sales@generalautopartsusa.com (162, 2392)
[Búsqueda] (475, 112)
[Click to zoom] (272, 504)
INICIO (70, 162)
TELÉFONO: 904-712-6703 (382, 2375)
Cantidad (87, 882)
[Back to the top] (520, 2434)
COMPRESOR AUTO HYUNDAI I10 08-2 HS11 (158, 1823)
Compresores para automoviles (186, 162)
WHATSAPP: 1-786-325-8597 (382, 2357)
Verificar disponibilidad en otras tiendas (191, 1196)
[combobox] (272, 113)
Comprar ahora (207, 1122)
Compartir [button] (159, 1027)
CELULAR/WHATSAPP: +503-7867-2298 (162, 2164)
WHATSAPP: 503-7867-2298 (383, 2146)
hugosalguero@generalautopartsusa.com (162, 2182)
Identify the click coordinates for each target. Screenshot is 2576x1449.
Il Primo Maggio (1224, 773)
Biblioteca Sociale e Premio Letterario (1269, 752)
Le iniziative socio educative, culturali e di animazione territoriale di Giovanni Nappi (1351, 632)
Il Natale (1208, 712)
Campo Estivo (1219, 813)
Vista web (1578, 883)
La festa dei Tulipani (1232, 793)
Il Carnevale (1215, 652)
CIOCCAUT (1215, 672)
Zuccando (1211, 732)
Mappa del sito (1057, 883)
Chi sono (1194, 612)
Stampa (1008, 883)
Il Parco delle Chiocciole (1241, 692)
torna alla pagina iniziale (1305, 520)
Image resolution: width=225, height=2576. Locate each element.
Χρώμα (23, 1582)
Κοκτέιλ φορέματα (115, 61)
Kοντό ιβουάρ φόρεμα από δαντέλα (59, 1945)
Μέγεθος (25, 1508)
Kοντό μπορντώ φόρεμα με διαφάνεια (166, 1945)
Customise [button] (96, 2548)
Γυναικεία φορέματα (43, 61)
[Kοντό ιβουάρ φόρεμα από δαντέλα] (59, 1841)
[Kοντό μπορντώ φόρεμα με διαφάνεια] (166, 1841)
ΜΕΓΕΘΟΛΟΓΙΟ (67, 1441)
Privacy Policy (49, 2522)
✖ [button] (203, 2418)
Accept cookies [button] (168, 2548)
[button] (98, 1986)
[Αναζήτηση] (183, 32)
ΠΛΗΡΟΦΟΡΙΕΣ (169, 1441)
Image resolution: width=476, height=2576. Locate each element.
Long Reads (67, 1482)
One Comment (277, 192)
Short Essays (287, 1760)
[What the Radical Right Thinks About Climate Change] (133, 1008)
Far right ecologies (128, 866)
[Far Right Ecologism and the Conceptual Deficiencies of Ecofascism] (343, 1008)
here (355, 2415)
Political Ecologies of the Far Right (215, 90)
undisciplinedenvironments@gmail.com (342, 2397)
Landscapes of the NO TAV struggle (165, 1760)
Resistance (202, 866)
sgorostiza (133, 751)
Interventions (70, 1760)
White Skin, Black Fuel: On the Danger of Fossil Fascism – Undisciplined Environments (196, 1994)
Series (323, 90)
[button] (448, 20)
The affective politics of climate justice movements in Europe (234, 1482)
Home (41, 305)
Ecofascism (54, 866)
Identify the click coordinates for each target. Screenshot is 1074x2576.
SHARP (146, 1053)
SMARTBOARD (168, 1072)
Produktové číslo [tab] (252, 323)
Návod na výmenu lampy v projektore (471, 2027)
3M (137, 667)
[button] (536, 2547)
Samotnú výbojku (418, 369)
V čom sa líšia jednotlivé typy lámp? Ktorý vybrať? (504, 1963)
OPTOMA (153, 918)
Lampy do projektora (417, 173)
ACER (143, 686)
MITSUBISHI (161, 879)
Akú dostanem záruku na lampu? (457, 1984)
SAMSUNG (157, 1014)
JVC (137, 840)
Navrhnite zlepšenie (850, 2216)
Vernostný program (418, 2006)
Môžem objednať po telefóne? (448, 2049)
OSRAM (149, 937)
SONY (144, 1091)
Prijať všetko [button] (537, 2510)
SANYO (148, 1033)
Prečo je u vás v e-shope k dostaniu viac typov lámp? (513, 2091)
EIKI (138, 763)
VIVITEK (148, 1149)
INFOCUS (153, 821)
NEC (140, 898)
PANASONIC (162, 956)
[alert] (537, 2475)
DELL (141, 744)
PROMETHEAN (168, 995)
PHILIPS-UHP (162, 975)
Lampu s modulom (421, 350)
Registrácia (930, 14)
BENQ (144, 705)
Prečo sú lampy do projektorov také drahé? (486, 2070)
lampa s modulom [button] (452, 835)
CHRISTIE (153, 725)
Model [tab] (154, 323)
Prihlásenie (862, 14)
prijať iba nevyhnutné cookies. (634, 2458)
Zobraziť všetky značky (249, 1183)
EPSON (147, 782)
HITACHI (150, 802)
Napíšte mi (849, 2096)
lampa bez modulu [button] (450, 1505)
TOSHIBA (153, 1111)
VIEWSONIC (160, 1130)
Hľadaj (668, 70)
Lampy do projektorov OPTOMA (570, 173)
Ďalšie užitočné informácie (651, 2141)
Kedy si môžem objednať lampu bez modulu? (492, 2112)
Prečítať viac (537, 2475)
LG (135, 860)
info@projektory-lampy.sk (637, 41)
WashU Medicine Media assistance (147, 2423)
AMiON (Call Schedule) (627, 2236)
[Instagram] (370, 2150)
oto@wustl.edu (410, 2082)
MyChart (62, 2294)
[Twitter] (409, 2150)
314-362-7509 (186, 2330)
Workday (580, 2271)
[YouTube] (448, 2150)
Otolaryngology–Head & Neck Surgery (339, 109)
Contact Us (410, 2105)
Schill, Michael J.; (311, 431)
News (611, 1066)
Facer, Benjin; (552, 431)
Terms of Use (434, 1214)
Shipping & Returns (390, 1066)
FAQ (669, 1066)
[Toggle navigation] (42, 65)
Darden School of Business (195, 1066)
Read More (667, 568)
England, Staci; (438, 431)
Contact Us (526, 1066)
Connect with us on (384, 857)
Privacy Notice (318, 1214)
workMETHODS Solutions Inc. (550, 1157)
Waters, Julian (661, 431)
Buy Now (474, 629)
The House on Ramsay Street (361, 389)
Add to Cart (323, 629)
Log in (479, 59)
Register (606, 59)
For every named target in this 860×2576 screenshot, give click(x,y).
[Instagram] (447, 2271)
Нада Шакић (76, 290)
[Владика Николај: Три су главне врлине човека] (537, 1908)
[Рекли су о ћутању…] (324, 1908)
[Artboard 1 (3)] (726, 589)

### Directions
Your answer must be the data above, copied exactly from its first line through the line containing "hugosalguero@generalautopartsusa.com (162, 2182)", and nothing more.

### Solution to this problem
sales@generalautopartsusa.com (162, 2392)
[Búsqueda] (475, 112)
[Click to zoom] (272, 504)
INICIO (70, 162)
TELÉFONO: 904-712-6703 (382, 2375)
Cantidad (87, 882)
[Back to the top] (520, 2434)
COMPRESOR AUTO HYUNDAI I10 08-2 HS11 (158, 1823)
Compresores para automoviles (186, 162)
WHATSAPP: 1-786-325-8597 (382, 2357)
Verificar disponibilidad en otras tiendas (191, 1196)
[combobox] (272, 113)
Comprar ahora (207, 1122)
Compartir [button] (159, 1027)
CELULAR/WHATSAPP: +503-7867-2298 (162, 2164)
WHATSAPP: 503-7867-2298 (383, 2146)
hugosalguero@generalautopartsusa.com (162, 2182)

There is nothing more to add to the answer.